La caza y el maltrato animal

Jaime Gómez Márquez TRIBUNA

OPINIÓN

Álvaro Vaquero

26 ene 2019 . Actualizado a las 10:25 h.

Desde un punto de vista biológico, el instinto de caza es necesario para que los animales carnívoros puedan capturar a sus presas y alimentarse. En la naturaleza, la caza juega también un importante papel como regulador del tamaño de las poblaciones animales, contribuyendo al mantenimiento del equilibrio entre las diferentes especies del ecosistema, y en la selección natural de los organismos más capacitados y la eliminación de individuos débiles, heridos o enfermos.

En el caso de la especie humana -con la excepción de pequeñas poblaciones que necesitan cazar para alimentarse- la obtención de carne para nuestra alimentación ya no depende de la caza. La mayoría de nuestras sociedades han desarrollado sistemas de ganadería, a pequeña y gran escala, que proveen regularmente de carne a las personas sin tener que recurrir a la caza.

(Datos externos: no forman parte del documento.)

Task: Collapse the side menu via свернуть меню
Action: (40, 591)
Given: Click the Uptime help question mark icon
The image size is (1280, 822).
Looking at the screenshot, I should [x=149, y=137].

El desarrollo urbano e industrial y las grandes infraestructuras, junto con el aumento paulatino e incontrolable de la población humana, han roto el equilibrio natural en numerosos y extensos territorios de nuestro planeta y como consecuencia de ello las especies salvajes cada vez tienen menos territorio para vivir en libertad. Es en este contexto donde la actividad cinegética tiene sentido como un medio de controlar las poblaciones de animales salvajes en un territorio cada vez más menguante. Sin embargo, este control debe estar supervisado por expertos (principalmente biólogos y veterinarios) y no por federaciones de cazadores, porque si no puede utilizarse como pretexto para matar indiscriminadamente a muchos animales. Cualquier exceso por parte de los cazadores legales (y por supuesto de los furtivos) debería ser perseguido y sancionado por parte de la Administración y los tribunales de Justicia. Las administraciones públicas tienen que preservar y ampliar los espacios naturales protegidos y los representantes de los ciudadanos, legislar para proteger la naturaleza y conservar la biodiversidad.